THE TASK – Look below for the line that has "This screenshot has width=450, height=1004."; output exactly from it through the line that has "This screenshot has width=389, height=324.", and leave the pictures out.
(Beginning of EXERCISE DATA)
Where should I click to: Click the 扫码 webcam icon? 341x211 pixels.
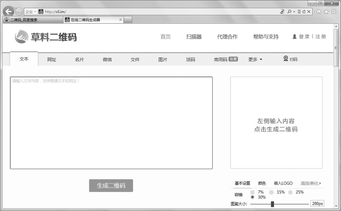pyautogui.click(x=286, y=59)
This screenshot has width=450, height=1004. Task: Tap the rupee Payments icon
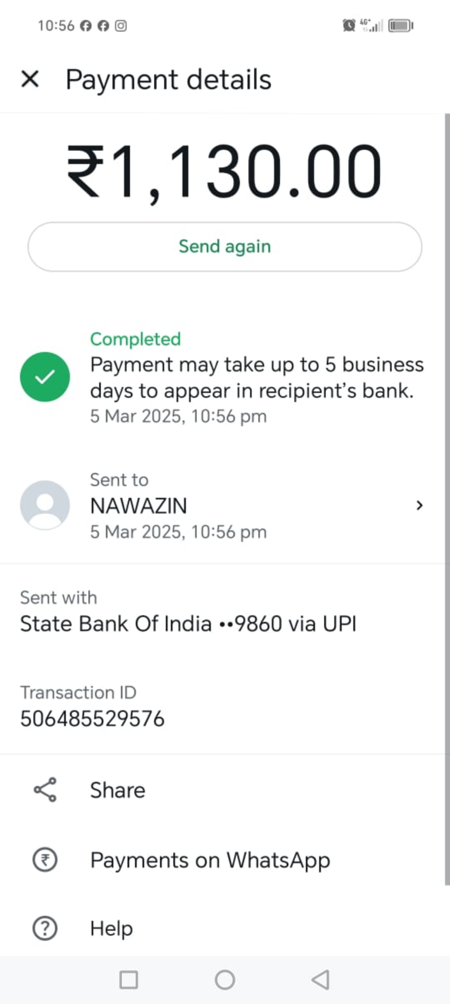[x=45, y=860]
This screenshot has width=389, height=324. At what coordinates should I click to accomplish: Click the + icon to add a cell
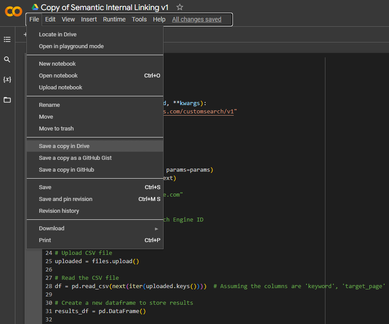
(End of EXERCISE DATA)
(Beginning of EXERCISE DATA)
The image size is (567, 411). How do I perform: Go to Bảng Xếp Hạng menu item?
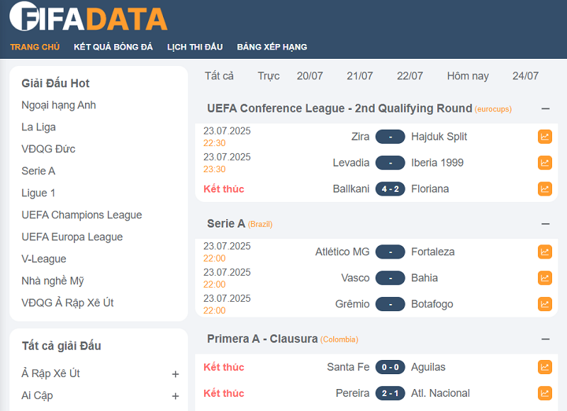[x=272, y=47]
(End of EXERCISE DATA)
WRITTEN ANSWER –
This screenshot has width=450, height=1004. Task: Tap the rupee Payments icon
[x=45, y=860]
This screenshot has width=389, height=324. At what coordinates should I click to accomplish: Click the + icon to add a cell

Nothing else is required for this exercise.